See also: How Alamosa's garden plot got paved over
The sale of the Polston property last year, which sits on prime topsoil adjacent to the Rio Grande and next to Alamosa's largest park, deeply divided the town. Several area nonprofits and community activists had supported a plan to raise the $755,000 appraised value of the property in order to prevent private development. The Keep Polston Public coalition envisioned connecting the trails on the property to the park system and making Polston the future home of a botanical garden, an all-weather clam-shell amphitheater for live music and other amenities that could appeal to tourists, as well as a place for small farm plots that could help struggling families and train aspiring growers in sustainable methods; a production greenhouse that could supply produce to valley schools and to a farm-fresh restaurant on the site; a commercial kitchen, available to small-batch bakers and chefs trying to launch their own micro-businesses; and much more.

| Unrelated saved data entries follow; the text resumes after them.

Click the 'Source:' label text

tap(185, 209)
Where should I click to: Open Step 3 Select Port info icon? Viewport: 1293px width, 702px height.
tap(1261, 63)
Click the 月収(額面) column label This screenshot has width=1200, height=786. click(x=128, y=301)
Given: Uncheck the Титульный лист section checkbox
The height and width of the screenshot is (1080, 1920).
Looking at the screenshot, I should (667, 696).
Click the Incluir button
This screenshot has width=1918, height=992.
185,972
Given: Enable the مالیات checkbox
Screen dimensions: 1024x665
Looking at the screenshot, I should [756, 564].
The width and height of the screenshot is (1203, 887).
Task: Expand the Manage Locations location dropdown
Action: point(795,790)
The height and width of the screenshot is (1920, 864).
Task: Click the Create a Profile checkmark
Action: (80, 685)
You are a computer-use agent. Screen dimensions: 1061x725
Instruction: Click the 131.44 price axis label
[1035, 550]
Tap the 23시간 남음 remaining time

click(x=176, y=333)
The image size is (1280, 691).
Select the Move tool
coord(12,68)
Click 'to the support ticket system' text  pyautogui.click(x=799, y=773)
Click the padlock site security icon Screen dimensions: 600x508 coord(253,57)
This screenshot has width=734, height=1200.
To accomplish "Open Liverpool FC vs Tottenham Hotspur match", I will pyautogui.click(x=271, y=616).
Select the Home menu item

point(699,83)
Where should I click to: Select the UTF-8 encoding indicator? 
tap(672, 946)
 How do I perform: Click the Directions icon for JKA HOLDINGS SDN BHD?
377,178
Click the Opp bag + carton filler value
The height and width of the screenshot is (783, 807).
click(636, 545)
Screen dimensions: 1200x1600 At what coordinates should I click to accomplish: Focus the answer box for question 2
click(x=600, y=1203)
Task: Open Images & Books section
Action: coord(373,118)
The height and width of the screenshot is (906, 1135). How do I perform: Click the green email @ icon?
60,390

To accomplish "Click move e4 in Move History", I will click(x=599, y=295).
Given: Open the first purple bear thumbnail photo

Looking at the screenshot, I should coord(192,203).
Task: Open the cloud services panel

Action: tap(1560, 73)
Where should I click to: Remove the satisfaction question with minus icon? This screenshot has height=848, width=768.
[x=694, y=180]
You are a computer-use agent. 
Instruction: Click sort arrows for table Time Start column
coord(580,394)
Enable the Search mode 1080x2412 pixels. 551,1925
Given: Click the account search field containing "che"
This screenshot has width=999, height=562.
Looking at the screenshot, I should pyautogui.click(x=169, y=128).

But many in the local business community agreed with the Alamosa School Board's decision to sell the land to Dan Russell, the county's elected land surveyor, for $500,000, arguing that Alamosa needed the tax revenue to be generated by a high-end RV resort that Russell planned to build. Recordings of closed-door meetings, later released in the course of the lawsuit filed by the park group against the school district, revealed that school officials had reservations about the nonprofit groups' ability to raise the purchase price and referred to the park supporters as "a bunch of hippies from Crestone."Mediation efforts ultimately led to an agreement by Russell to sell the property to the park backers for $900,000 -- a significant increase over what he paid for it and a dramatic demonstration that the school board had badly undervalued the property. Facing a tight deadline at the end of June, the park supporters raised $375,000 through local donations in four months and secured a bridge loan from private lenders for another $700,000.
Because the actual buyer, The Trust for Public Land, is prohibited from paying more than the appraised value of the property, the lawsuit plaintiffs contributed the additional $150,000 in funds so that an LLC could buy the land at Russell's price and then sell it to TPL for $750,000. "That extra money is basically a legacy donation to keep the property from being developed," says Renee Mackey, one of the plaintiffs in the lawsuit.The additional funds beyond the purchase price will go toward management and development of the project, under the direction of the San Luis Valley Local Foods Coalition. Wade Shelton, a project manager with The Trust for Public Land's Colorado office, says he expects the bridge loan to be paid off over the next three years through a combination of grant funds and local fundraising efforts.
"We're really halfway through this," Shelton explains. "We've still got a lot of work to do. Our hope is we can do all of this without any tax dollars."